New book probes who took Lunch on a Beam photograph
A new book revisits Lunch on a Beam and the missing byline behind one of photography’s most famous images.

Christine Roussel’s new book, Lunch on a Beam: The Making of an American Photograph, reopens a question that has shadowed Lunch on a Beam for decades: who actually made the picture. Roussel, the Rockefeller Center archivist, traces the image’s construction history, but the original assignment records did not survive, and the photographer’s identity remains unresolved. Three names keep surfacing, Charles Ebbets, Thomas Kelley and William Leftwich, which makes the photograph as much a provenance case as a visual icon.
The image was made on September 20, 1932, during construction of the RCA Building at Rockefeller Center in Manhattan, now known as 30 Rockefeller Plaza. It shows 11 ironworkers seated casually on a steel beam about 850 feet above the ground, a scene that has become one of the most recognizable frames in American photography. Far from a chance pause for lunch, the photograph was part of a Rockefeller Center publicity campaign, designed to project confidence and scale at a moment when the complex needed attention as much as tenants.

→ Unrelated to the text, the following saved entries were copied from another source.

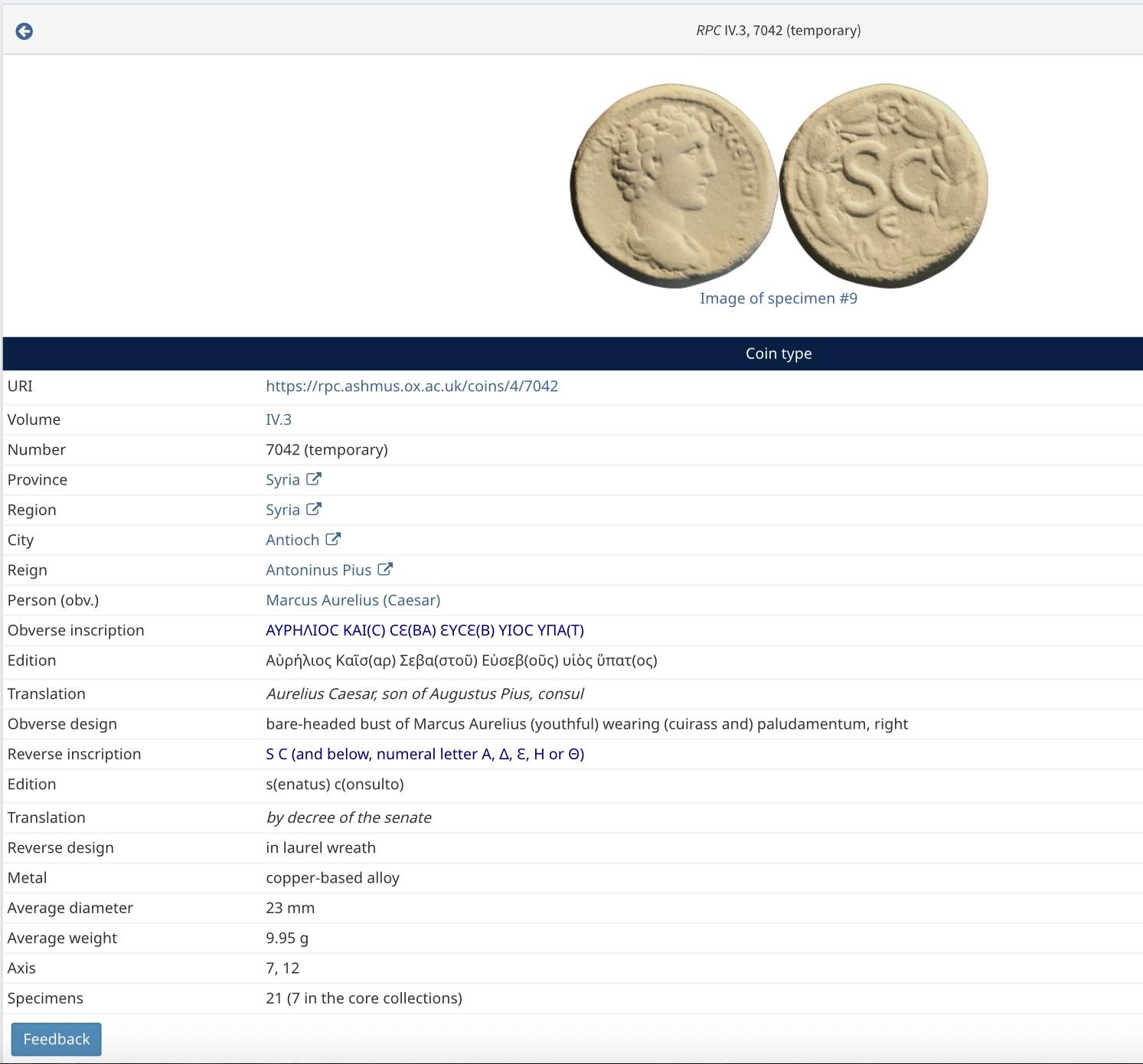Open external link icon beside Region Syria
1143x1064 pixels.
click(314, 509)
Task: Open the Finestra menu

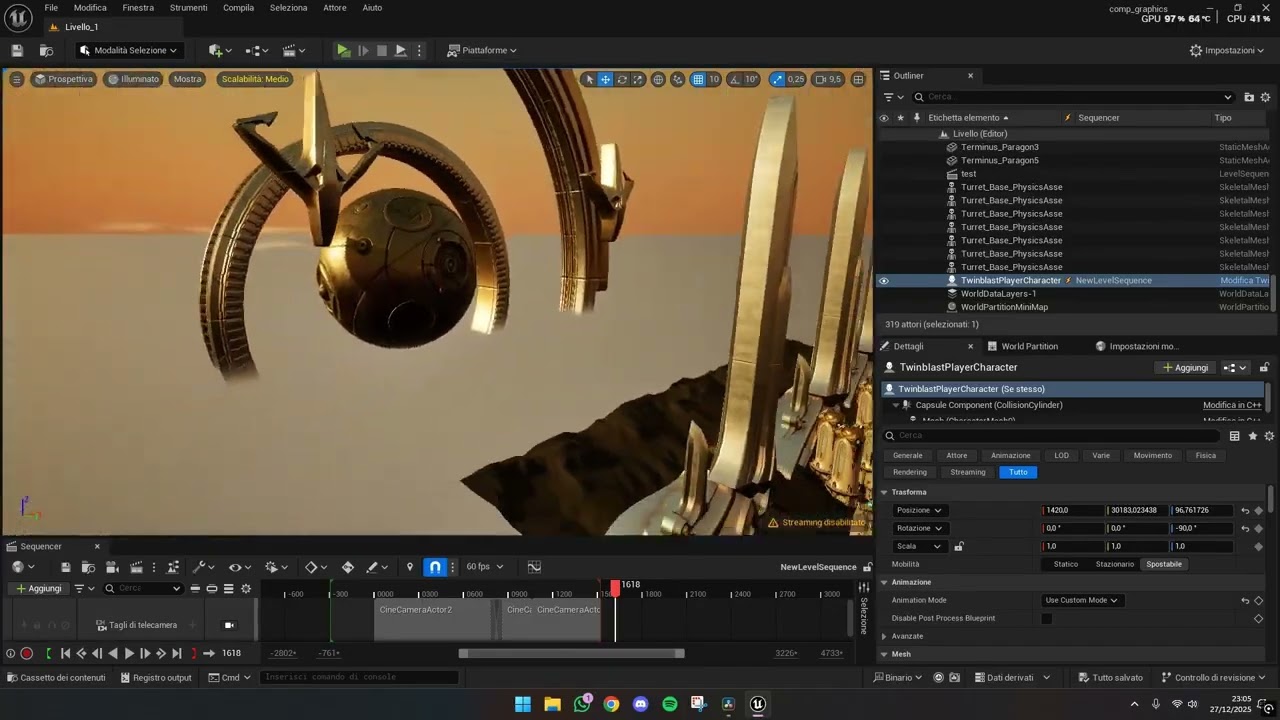Action: coord(138,8)
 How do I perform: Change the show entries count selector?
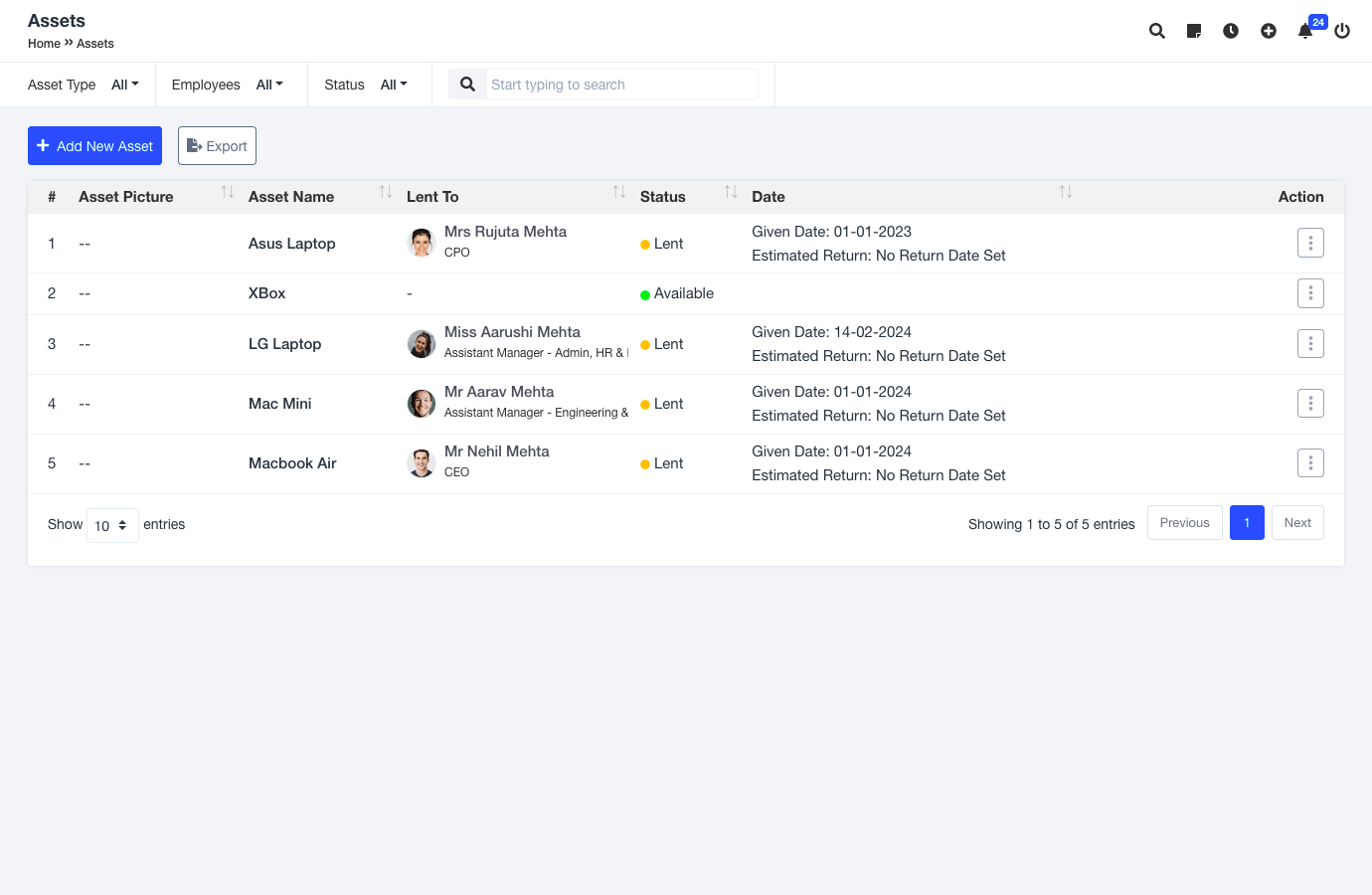tap(111, 525)
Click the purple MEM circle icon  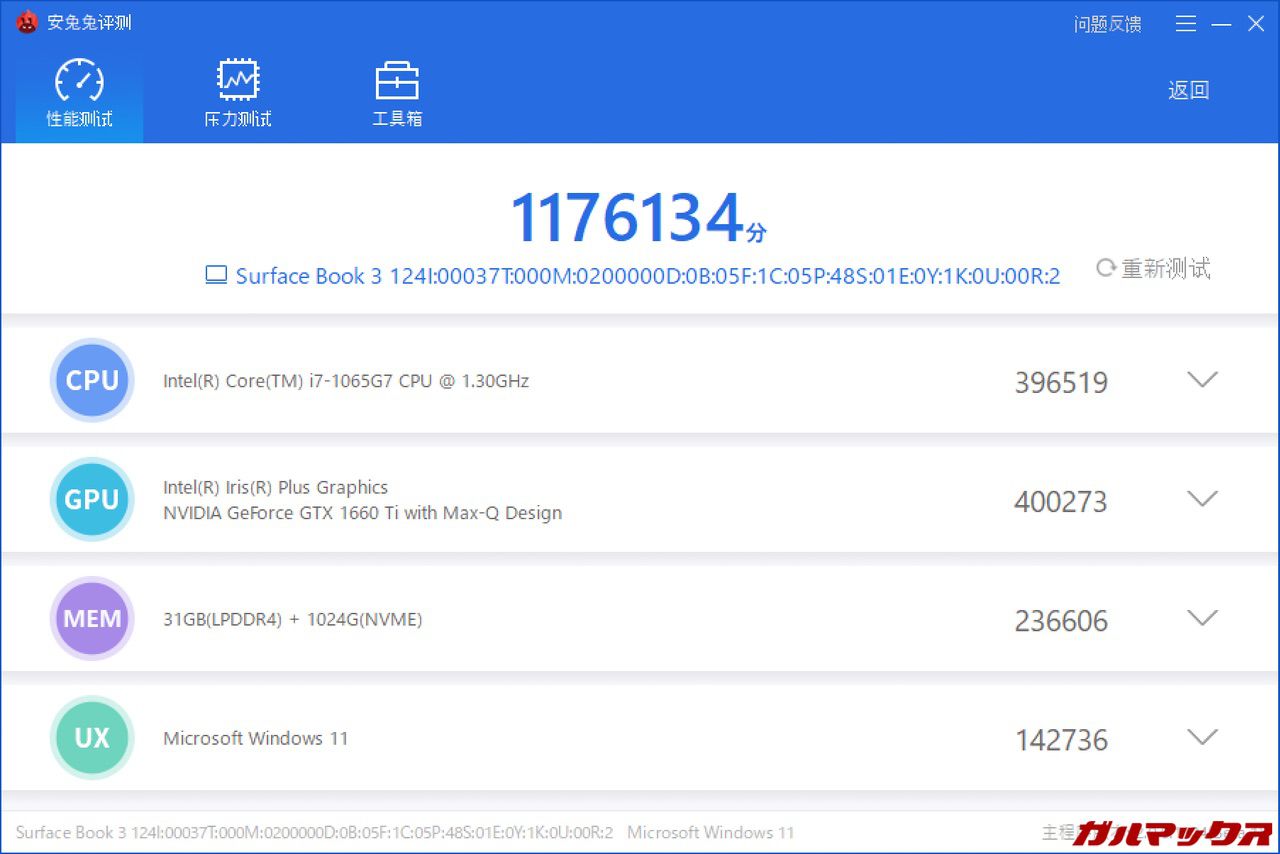pos(92,618)
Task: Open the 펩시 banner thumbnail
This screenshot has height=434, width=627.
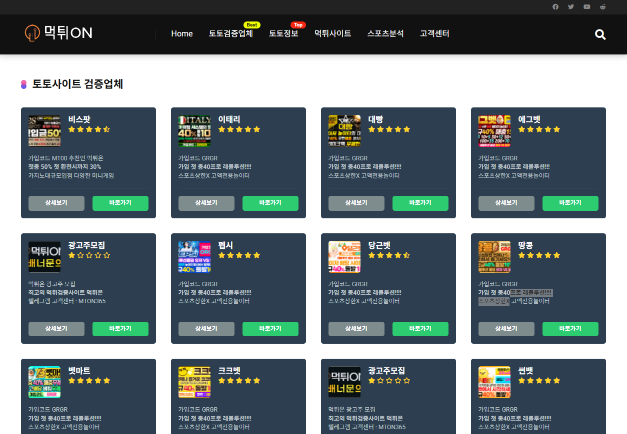Action: 195,256
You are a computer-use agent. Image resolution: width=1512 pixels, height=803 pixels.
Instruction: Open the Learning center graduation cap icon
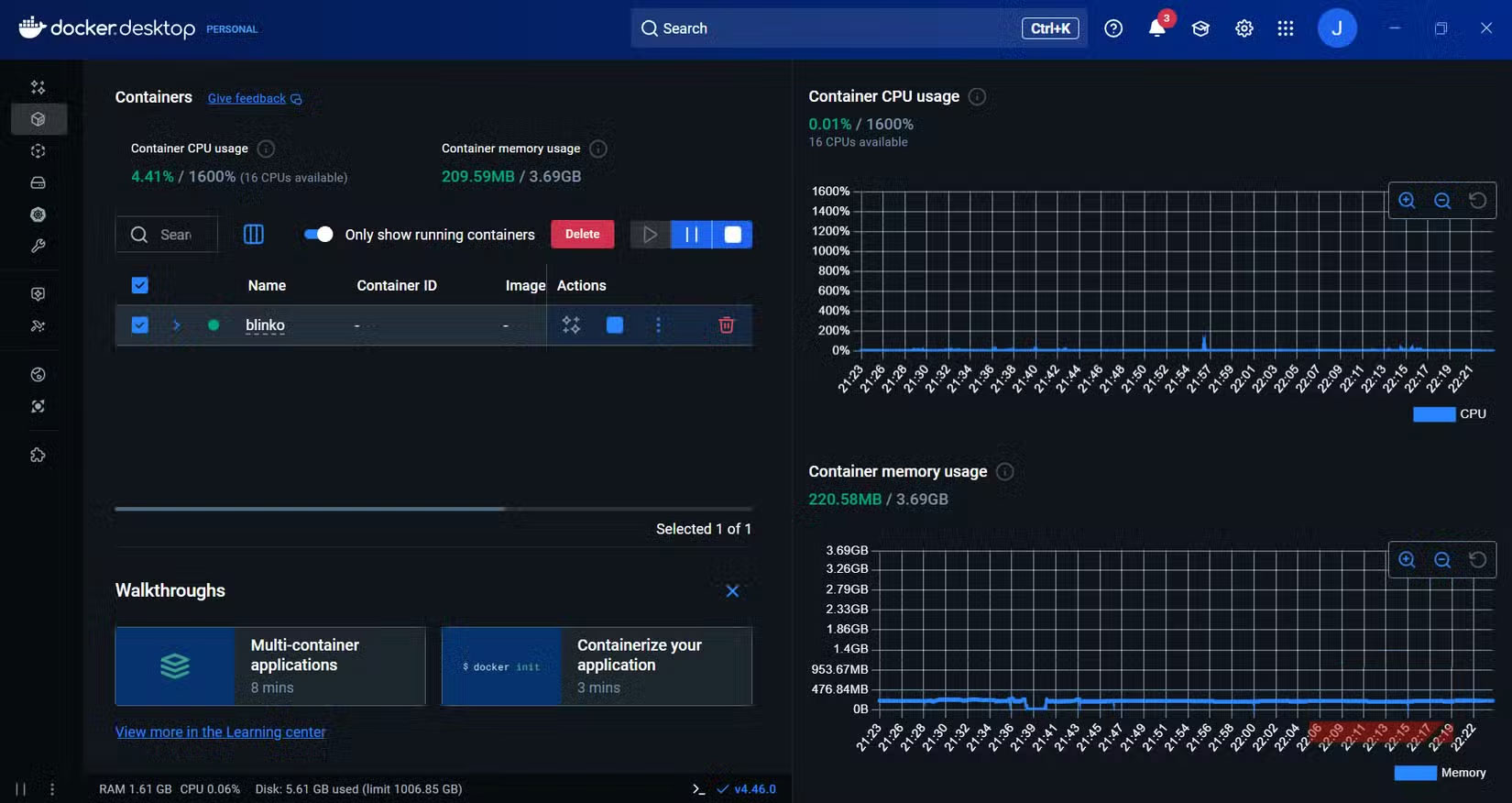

That context matters because the picture was created in the depths of the Great Depression, when office development was a hard sell and Rockefeller Center was fighting for visibility in a brutal real-estate market. One account notes that the Empire State Building, newly completed at the time, was carrying a 77 percent vacancy rate, a stark reminder of how uncertain the market was. In that environment, an image of ironworkers balanced above Midtown was not just dramatic, it was a strategic piece of corporate storytelling.
The credit question has only added to the photograph’s legend. Ebbets’s family has long argued that he took it, but the evidence remains indirect and incomplete. Later research has also tried to sort out which workers were actually on the beam, with some names identified and others still unknown. That unresolved mix of faces, labor and authorship has kept the image in circulation far beyond its original publication in the New York Herald Tribune on October 2, 1932.

Roussel’s book pushes the photograph back toward its real origins: not a single frozen moment, but a coordinated production with an unclear byline. That is why Lunch on a Beam still matters to photographers now. The frame may be famous for its nerve and composition, but its deeper lesson is about credit, metadata and the fragile paper trail that proves who made the image before myth takes over.